SuiteScript – Modify Item Groups Server-Side

If you follow me, you know I’m working on item groups and discovering they are quirky! The same code run from the client-side will not work from the server-side. I recently posted notes about working with Item Groups from the client. As I continued to write client-side SuiteScript, I realized it was not as performant as I would have liked. 

Here are the differences when handling Item Groups between client-side & server-side:

  1. Client-side, to delete an item group you delete the “Item Group”, all sub-items, and the “End of Item Group” item. They are treated just like other item types.
  2. Client-side, to add an item group you add all lines back exactly as they were removed. Add the group, all sub-items and also the trailing end of group.
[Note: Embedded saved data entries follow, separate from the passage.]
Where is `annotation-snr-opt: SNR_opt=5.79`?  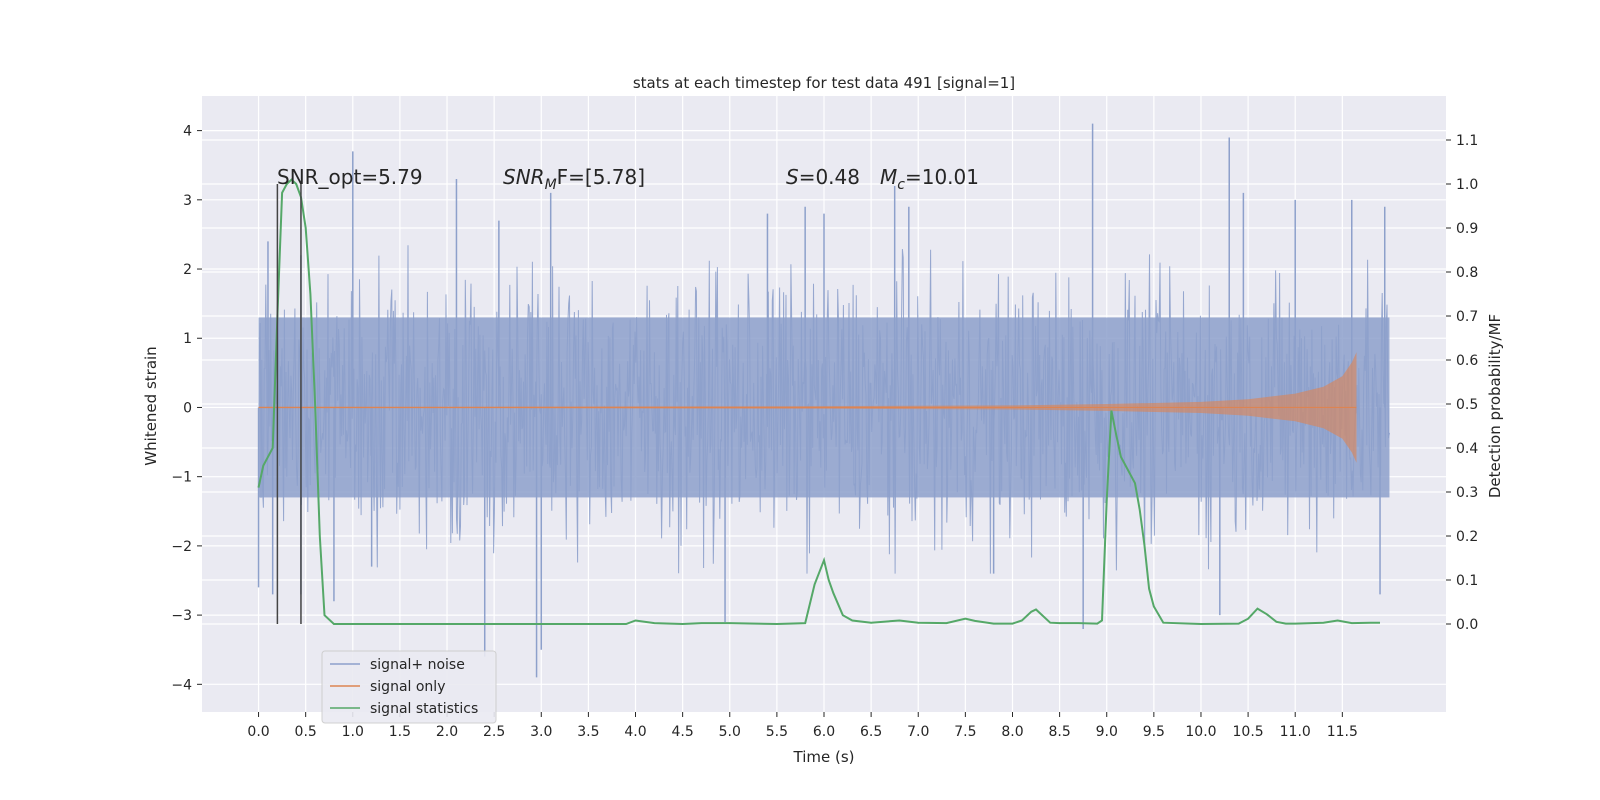
annotation-snr-opt: SNR_opt=5.79 is located at coordinates (350, 177).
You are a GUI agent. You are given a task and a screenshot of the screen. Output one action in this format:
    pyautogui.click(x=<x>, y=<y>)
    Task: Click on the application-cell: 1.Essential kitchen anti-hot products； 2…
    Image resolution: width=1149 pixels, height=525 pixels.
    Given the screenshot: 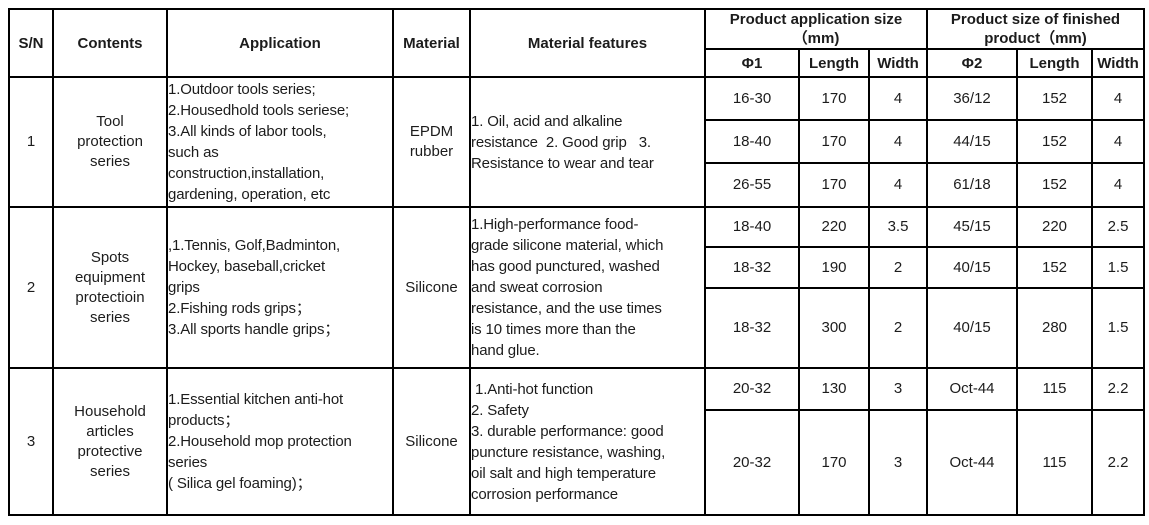 What is the action you would take?
    pyautogui.click(x=280, y=442)
    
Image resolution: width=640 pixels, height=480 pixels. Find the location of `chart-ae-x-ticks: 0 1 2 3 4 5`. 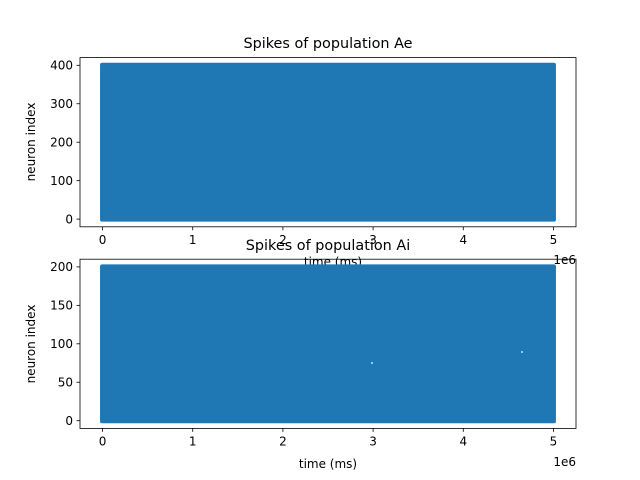

chart-ae-x-ticks: 0 1 2 3 4 5 is located at coordinates (328, 236).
In my previous post, I noted that in order to accomplish this you needed to look up the Item Group definition to get the list of sub-items.
  3. Server-side, you cannot delete the “End of Item Group” item. It throws an error. You delete the “Item Group” and all sub-items and “End of Item Group” go too!
  4. Server-side, when you add an “Item Group” all sub-items and the “End of Item Group” item are added for you. There is no need to look up sub-items. So adding one item, can actually add many lines. However, if you’ve modified anything in the item group, there is no mechanism to remember your changes when you add the group back. It comes back as though it is being added for the first time (which it is).
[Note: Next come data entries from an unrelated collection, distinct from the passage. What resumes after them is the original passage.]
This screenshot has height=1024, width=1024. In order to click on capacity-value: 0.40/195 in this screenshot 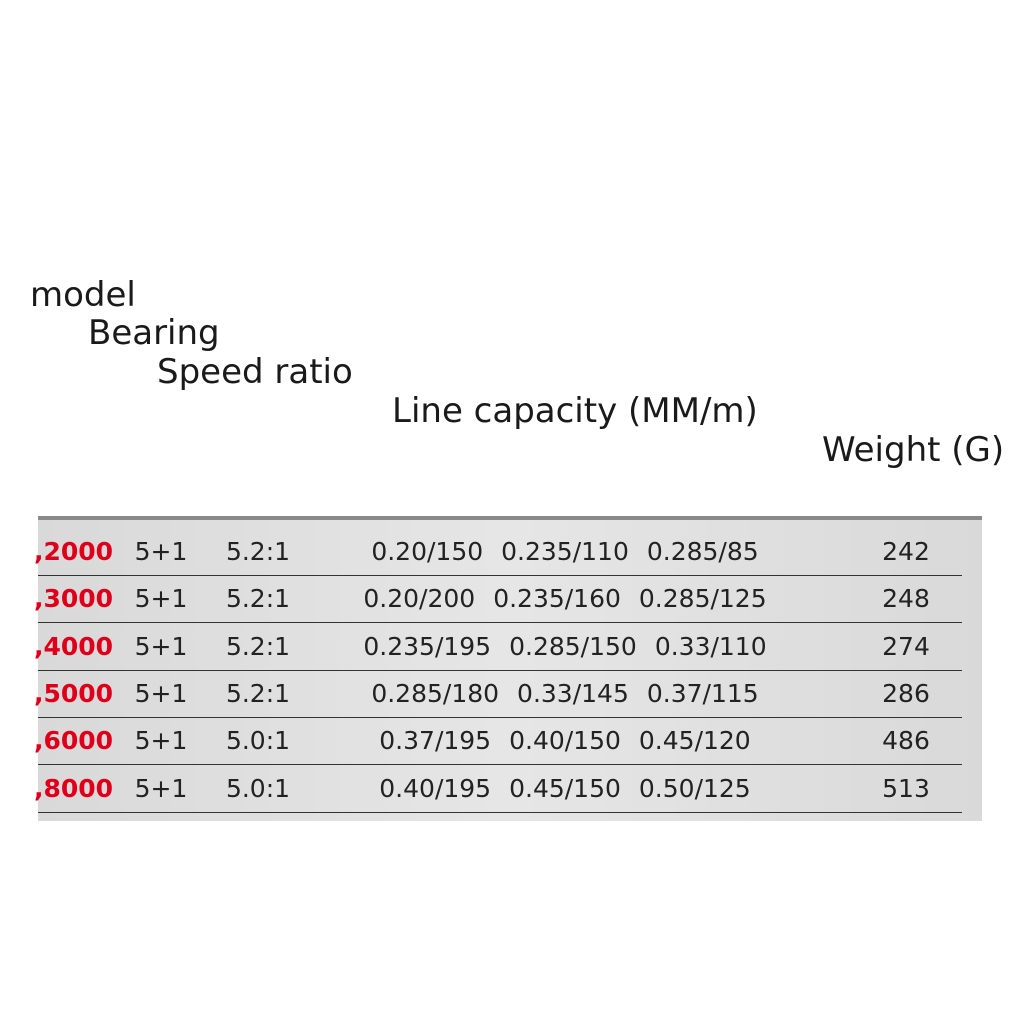, I will do `click(436, 788)`.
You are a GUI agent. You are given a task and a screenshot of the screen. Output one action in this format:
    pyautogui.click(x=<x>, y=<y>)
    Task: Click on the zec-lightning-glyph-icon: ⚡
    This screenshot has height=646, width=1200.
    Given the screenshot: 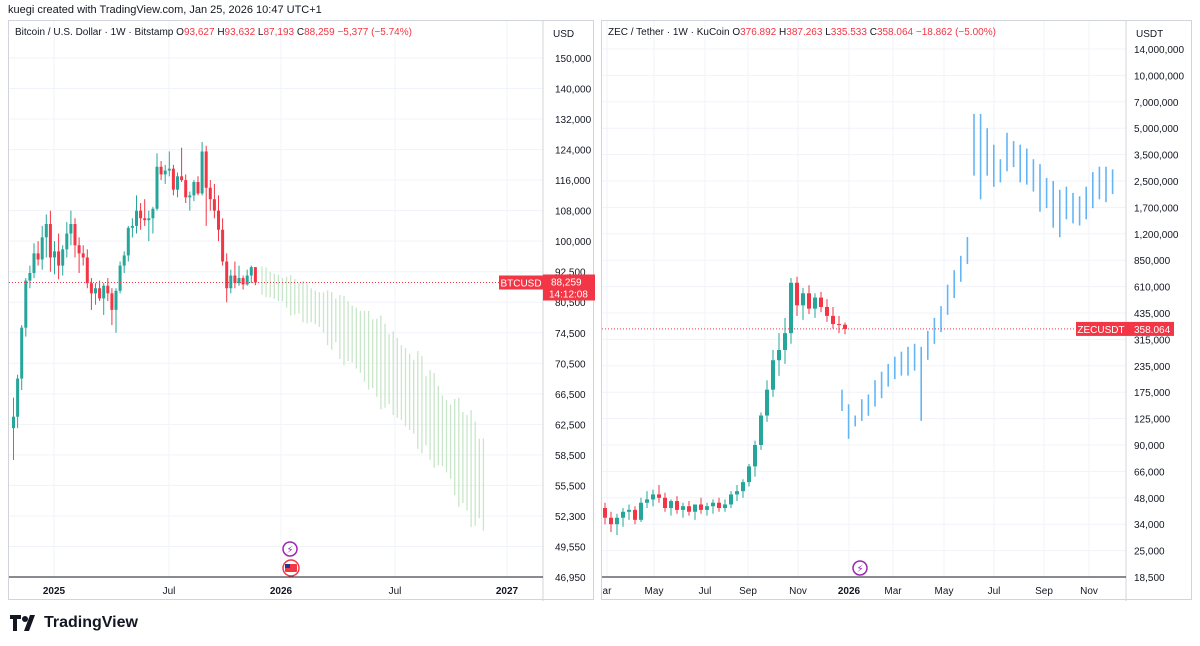 What is the action you would take?
    pyautogui.click(x=860, y=570)
    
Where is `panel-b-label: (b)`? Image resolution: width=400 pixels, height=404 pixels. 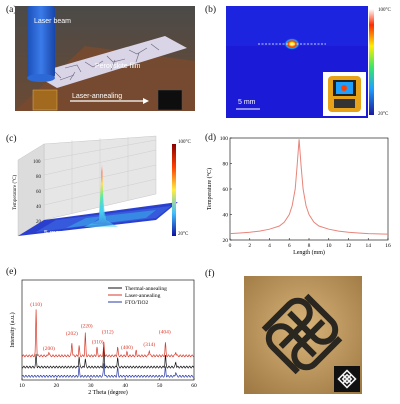
panel-b-label: (b) is located at coordinates (211, 10).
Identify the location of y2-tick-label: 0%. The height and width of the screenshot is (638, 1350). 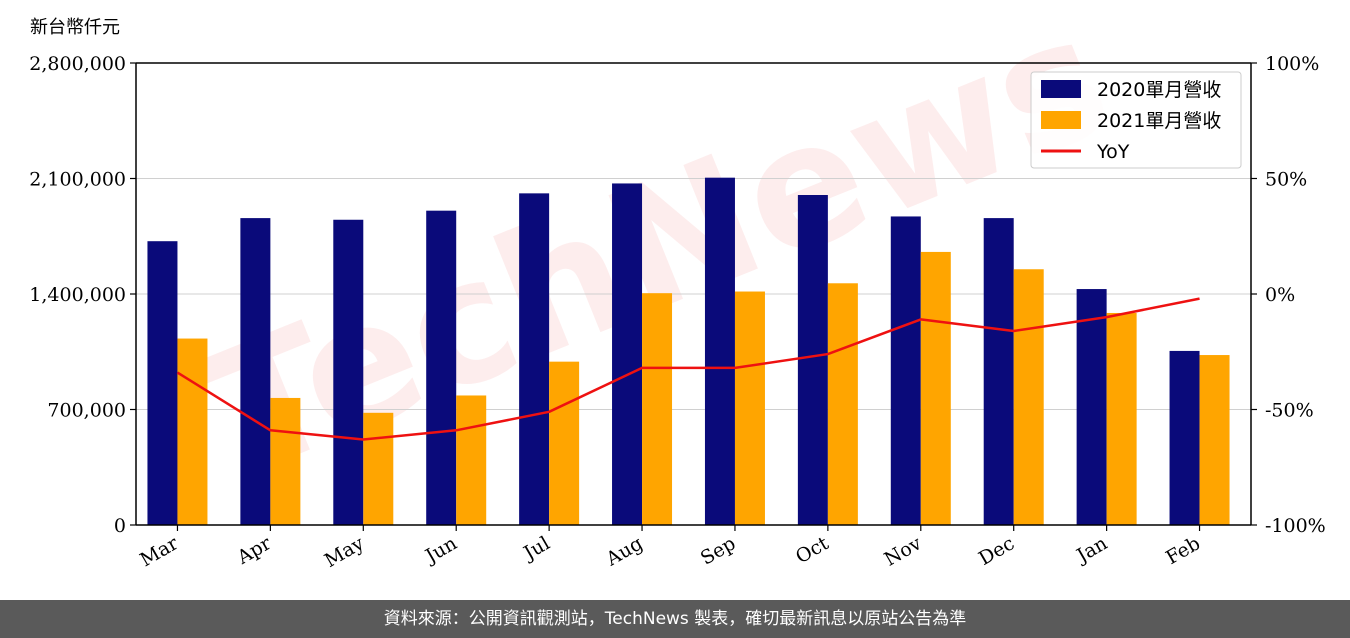
(1280, 295).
One more caveat, Item groups are editable. So let’s look at the scenario where you are rearranging a transaction. Keep in mind, some financial transactions are locked and cannot be rearranged. However, a transaction like an estimate which has not become a sales order can be rearranged as follows (meaning reordering line items).
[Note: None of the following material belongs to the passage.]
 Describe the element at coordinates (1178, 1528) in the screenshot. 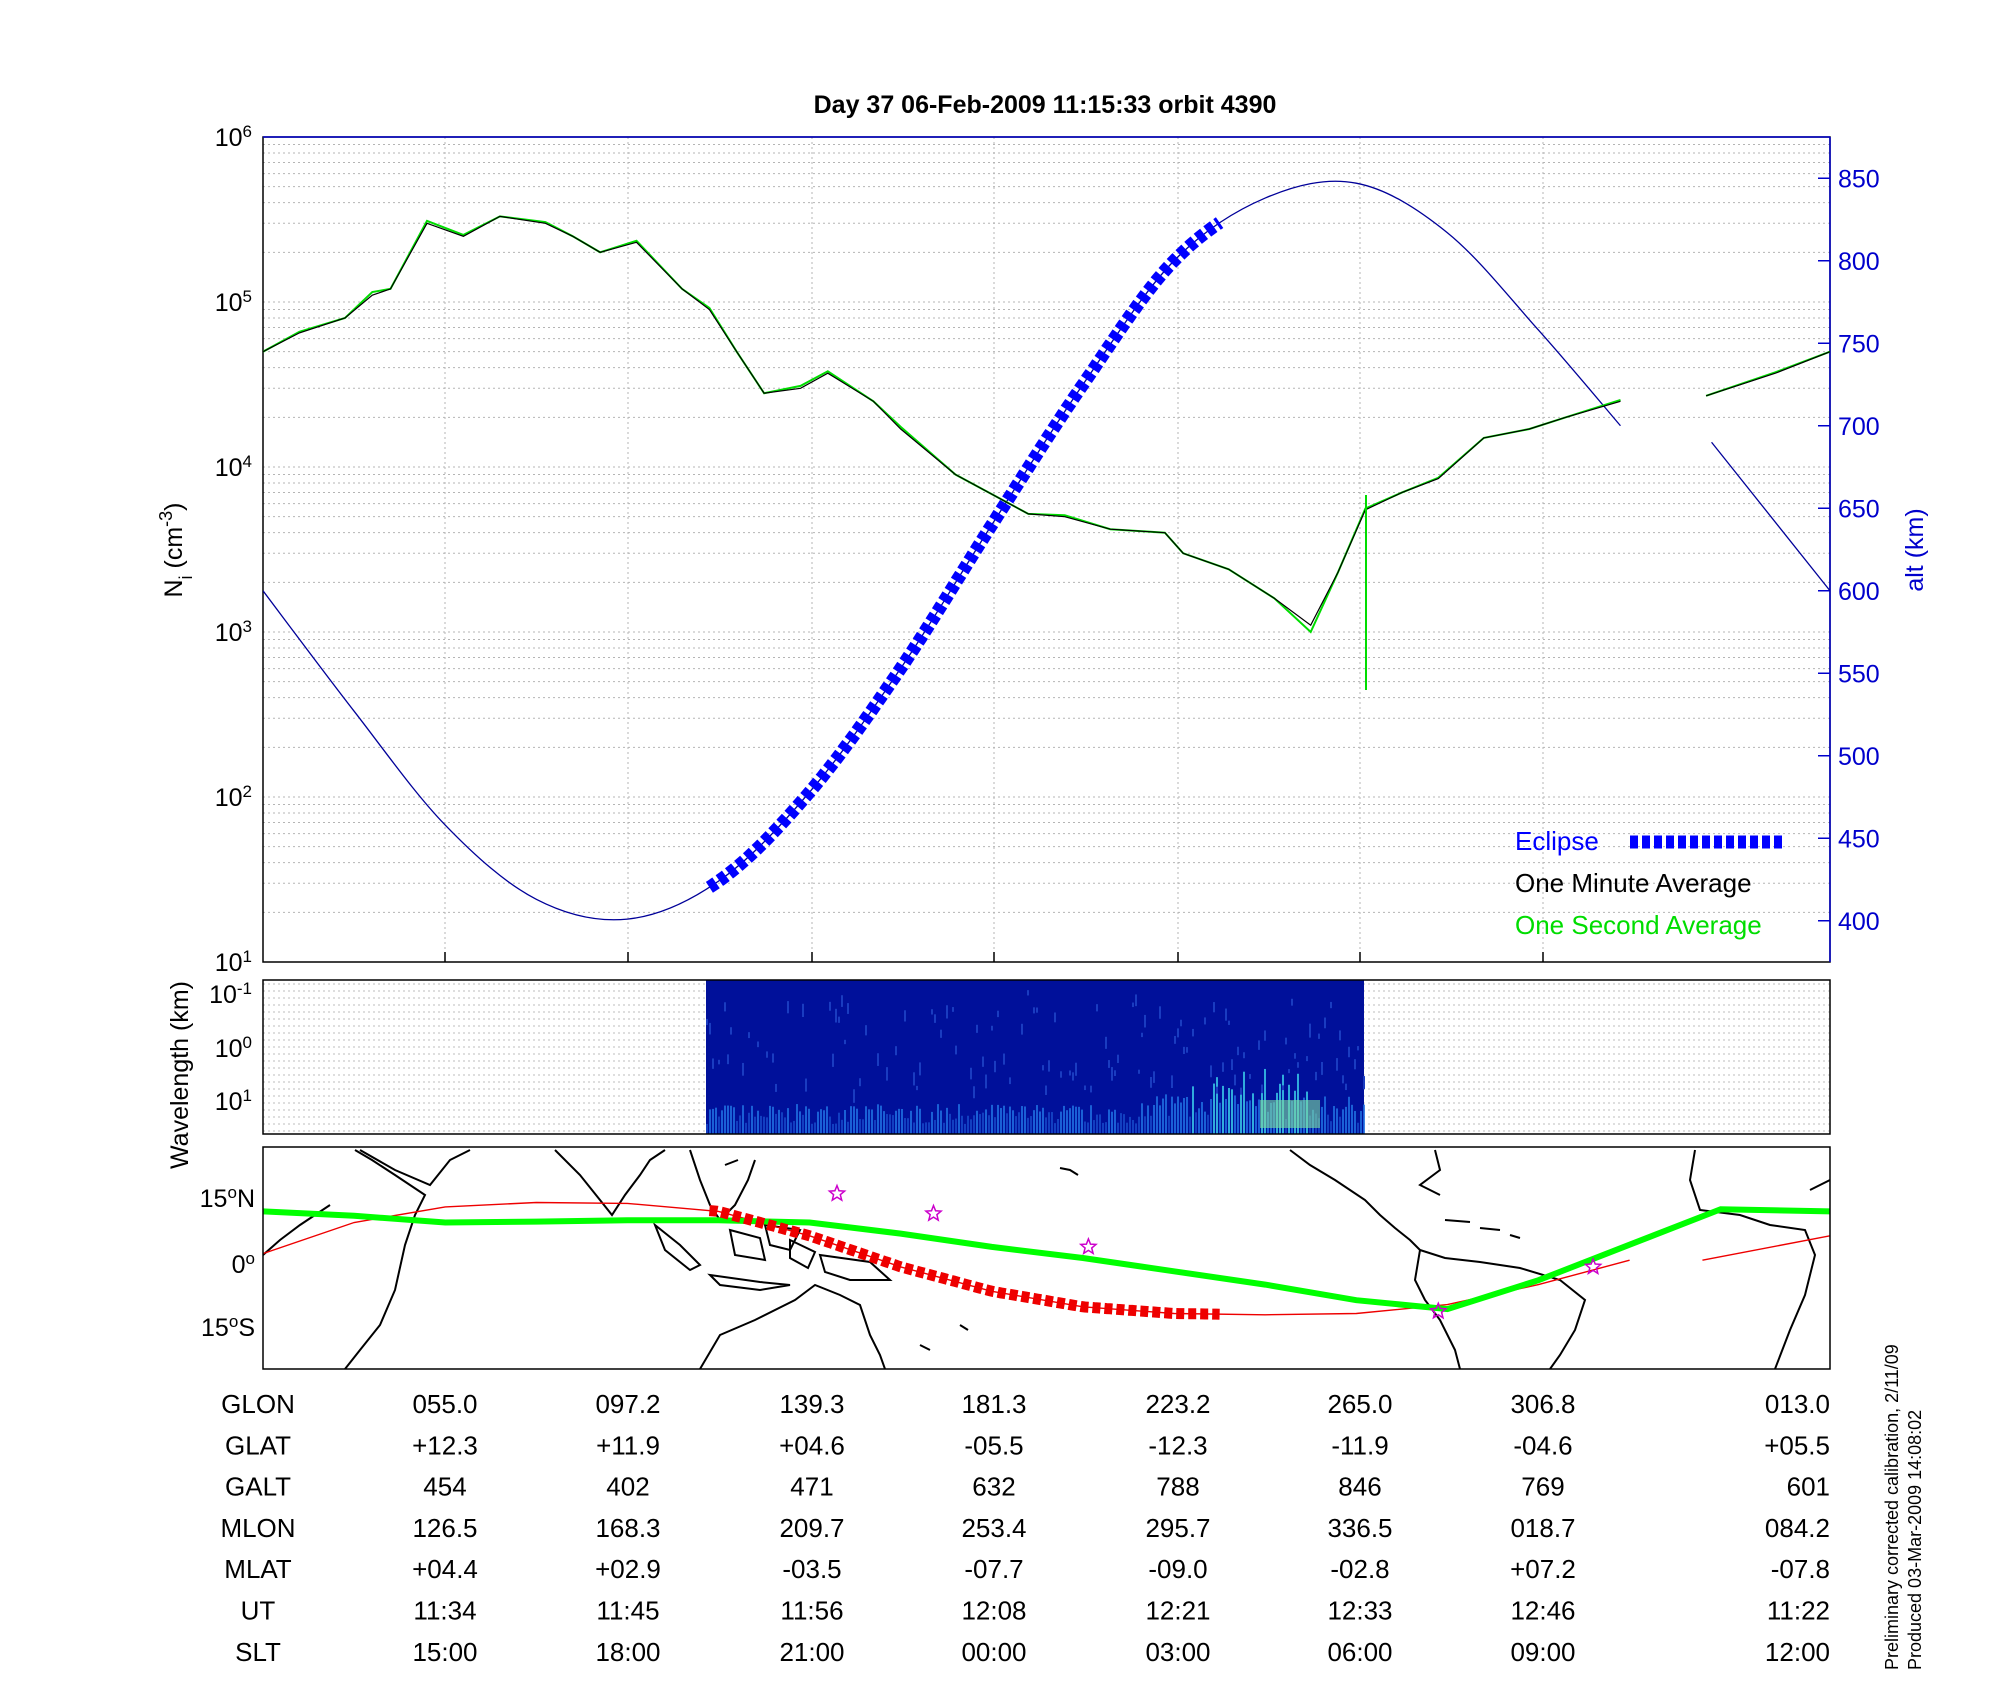

I see `table-cell: 295.7` at that location.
This is my algorithm for doing this from server-side code.

  1. Remove all sublist items from bottom to top.
  2. When you encounter an “End of Item Group” (identified by checking internalId == ‘0’), stop deleting until you reach the “Item Group”. When you delete it, all subsequent lines in the group will be deleted along with it.
    Server-Side Delete
  3. When adding items back, do this from top down.
  4. When add lines and you encounter an “Item Group”, stop and remove all items in the group, with the exception of the “End of Item Group”. That cannot be deleted. After the delete completes, the last line is the “End of Item Group” and the line above it is the “Item Group”. The group is empty!
  5. Then INSERT all sub-items back into the group. In essence, you are re-filling the group with its’ sub-items. Why? In my scenario, it is possible that items in the group have been modified/added/removed since the group was originally added to the transaction.
    Server-Side Add

So that’s it in a nutshell.

My project required an algorithm to reorder items in an estimate. I originally performed this operation client-side. However, it was not performant on lengthy transactions. To fix this, I’m now calling a RESTlet (server-side) to handle all the removal and adding back of line items.

In my sandbox, I was able to take a transaction with 50+ lines that ran over 1 minute and it completed in ~10 seconds. For a transaction with 1-5 items, you could probably get away with running your code client-side.

Hope this saves you some time. I know it took a lot of experimentation for me to get over this speed-bump!